Filter the data below, copying each line that contains the string "field" with case taken into account.

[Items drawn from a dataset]
◆ ◆ ◆ ◆
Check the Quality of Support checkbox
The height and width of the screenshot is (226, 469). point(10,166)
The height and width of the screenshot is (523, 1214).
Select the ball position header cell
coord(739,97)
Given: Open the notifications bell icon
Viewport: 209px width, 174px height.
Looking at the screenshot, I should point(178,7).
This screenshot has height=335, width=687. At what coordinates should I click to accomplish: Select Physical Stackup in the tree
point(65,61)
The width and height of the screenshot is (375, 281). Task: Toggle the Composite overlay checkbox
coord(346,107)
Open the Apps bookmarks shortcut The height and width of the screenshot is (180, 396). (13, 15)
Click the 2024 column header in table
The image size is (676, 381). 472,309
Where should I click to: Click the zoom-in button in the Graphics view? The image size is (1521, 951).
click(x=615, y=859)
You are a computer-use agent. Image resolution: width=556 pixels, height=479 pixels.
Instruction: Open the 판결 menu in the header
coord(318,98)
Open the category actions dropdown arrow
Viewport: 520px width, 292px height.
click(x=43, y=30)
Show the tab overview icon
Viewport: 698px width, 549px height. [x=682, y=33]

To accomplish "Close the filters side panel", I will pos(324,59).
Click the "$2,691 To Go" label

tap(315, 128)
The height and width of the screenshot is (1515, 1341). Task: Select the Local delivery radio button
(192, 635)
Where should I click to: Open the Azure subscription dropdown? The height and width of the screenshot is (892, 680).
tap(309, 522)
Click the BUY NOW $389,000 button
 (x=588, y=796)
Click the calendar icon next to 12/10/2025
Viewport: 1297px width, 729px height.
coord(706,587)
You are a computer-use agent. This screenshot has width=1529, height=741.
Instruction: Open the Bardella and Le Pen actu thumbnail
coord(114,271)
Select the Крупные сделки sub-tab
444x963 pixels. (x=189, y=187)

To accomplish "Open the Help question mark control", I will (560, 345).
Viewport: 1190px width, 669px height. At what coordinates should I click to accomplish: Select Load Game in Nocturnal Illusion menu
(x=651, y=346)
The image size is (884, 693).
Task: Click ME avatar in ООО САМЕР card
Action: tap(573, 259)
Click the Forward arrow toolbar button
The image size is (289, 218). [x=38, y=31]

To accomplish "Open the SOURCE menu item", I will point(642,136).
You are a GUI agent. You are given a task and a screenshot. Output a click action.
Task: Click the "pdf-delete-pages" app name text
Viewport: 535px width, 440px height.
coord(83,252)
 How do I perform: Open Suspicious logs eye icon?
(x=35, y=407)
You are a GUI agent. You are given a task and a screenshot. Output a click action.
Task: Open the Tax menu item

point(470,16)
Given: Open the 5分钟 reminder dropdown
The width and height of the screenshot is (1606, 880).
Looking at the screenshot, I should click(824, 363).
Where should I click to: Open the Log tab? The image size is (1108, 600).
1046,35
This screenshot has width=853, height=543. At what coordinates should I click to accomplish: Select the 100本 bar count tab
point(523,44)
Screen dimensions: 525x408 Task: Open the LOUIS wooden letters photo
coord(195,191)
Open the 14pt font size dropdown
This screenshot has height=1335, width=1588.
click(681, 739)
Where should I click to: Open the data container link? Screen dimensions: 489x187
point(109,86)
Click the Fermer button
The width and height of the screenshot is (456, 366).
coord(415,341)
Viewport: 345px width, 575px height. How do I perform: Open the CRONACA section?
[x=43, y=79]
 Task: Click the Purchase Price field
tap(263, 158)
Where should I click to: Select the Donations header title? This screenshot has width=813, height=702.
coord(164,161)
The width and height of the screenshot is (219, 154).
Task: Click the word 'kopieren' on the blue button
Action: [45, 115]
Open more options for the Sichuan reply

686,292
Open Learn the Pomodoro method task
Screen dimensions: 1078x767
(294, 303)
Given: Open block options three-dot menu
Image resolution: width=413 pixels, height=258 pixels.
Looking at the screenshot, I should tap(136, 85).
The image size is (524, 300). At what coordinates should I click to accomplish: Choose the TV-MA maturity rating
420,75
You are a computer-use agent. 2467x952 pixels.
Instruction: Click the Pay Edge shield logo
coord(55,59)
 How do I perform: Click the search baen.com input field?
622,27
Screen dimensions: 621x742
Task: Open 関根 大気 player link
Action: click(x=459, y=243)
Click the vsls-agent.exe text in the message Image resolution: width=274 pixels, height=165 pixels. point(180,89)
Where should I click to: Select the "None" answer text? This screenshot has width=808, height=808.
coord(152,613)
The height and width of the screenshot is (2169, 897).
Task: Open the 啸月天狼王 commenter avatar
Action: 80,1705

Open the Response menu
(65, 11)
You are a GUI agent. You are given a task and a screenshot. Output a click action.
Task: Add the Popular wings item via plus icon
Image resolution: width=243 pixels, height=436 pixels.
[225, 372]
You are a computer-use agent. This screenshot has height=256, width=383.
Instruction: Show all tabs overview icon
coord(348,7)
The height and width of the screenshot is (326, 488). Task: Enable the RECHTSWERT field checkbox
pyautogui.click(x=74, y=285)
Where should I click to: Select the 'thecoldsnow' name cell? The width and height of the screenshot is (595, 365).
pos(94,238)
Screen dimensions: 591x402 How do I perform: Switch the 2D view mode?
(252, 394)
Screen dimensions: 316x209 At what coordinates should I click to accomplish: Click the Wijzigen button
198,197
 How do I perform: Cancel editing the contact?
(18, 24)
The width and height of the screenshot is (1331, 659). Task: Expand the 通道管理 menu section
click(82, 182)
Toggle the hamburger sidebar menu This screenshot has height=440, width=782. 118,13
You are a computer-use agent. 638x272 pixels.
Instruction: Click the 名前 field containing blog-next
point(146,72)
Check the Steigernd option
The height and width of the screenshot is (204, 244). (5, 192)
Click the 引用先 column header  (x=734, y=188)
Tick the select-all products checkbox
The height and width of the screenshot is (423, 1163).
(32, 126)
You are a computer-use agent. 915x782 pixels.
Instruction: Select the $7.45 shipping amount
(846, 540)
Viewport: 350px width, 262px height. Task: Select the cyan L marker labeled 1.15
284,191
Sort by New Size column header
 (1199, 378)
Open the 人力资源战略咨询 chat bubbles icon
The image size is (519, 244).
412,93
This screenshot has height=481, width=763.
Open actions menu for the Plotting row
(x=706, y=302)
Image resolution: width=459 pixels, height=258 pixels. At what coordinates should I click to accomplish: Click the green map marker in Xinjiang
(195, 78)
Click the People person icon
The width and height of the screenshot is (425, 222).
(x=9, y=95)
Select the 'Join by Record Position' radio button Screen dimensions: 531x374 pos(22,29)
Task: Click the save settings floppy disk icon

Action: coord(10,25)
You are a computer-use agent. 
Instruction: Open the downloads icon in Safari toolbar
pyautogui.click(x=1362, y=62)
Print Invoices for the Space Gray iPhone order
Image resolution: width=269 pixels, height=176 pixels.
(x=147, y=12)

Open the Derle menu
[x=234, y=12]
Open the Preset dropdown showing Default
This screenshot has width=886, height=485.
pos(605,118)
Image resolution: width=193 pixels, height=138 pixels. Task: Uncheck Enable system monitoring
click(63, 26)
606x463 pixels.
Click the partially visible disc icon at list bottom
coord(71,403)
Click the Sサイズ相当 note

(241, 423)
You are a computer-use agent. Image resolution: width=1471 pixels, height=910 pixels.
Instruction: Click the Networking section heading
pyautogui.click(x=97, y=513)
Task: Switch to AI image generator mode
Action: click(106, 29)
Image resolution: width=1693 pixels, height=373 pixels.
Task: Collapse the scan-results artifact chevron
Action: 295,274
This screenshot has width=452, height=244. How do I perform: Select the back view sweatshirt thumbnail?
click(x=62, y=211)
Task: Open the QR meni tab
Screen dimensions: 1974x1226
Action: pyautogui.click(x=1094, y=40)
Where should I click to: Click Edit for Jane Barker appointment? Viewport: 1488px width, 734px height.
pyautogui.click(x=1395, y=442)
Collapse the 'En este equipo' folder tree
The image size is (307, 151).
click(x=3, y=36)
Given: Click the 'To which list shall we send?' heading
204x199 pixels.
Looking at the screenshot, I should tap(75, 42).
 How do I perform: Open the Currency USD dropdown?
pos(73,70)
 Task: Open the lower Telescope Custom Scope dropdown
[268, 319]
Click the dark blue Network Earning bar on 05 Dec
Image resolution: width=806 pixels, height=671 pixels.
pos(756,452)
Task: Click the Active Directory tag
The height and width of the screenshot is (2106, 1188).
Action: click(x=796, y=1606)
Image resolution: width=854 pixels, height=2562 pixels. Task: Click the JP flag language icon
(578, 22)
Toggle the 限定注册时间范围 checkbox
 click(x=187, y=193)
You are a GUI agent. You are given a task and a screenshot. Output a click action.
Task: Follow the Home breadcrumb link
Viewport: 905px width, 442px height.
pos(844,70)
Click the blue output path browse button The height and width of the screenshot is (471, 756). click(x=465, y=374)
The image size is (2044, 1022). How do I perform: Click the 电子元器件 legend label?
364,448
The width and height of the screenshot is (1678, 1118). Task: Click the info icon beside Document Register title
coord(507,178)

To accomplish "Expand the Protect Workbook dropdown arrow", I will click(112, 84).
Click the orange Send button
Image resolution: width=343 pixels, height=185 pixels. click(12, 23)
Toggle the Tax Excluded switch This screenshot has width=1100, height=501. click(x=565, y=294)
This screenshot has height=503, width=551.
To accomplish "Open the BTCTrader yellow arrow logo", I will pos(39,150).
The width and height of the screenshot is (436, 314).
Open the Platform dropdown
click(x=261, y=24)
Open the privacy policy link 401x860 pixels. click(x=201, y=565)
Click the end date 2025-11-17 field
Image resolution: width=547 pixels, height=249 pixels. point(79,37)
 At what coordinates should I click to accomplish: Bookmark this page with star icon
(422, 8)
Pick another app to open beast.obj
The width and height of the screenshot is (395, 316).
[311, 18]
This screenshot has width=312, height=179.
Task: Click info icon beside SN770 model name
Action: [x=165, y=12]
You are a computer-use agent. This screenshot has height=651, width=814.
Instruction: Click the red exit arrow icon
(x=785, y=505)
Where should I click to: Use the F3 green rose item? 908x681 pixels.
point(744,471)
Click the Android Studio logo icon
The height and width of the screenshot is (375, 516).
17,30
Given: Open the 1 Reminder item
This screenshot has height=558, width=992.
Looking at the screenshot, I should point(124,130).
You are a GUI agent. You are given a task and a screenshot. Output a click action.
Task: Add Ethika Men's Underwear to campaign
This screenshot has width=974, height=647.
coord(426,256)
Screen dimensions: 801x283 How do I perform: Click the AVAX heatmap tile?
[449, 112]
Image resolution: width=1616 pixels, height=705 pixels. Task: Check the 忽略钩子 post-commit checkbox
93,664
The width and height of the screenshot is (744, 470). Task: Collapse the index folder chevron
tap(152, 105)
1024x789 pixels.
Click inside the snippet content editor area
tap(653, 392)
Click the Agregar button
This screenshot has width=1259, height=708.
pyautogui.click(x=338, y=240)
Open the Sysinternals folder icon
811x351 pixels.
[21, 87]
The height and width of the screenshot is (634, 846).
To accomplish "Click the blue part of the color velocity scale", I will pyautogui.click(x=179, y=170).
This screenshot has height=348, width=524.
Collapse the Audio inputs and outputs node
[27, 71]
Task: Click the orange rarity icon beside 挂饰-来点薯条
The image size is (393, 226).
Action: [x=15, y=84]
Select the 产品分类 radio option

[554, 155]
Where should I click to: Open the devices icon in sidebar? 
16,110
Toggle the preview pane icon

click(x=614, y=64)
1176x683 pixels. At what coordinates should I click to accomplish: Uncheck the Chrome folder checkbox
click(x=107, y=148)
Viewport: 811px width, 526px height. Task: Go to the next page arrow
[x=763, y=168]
◆ ◆ ◆ ◆
▶ Output of the exercise:
 Task: Click the Purchase Price field
 How do I perform: Click the search baen.com input field?
The height and width of the screenshot is (326, 488). Task: Enable the RECHTSWERT field checkbox
Instruction: Click the 名前 field containing blog-next
Click the end date 2025-11-17 field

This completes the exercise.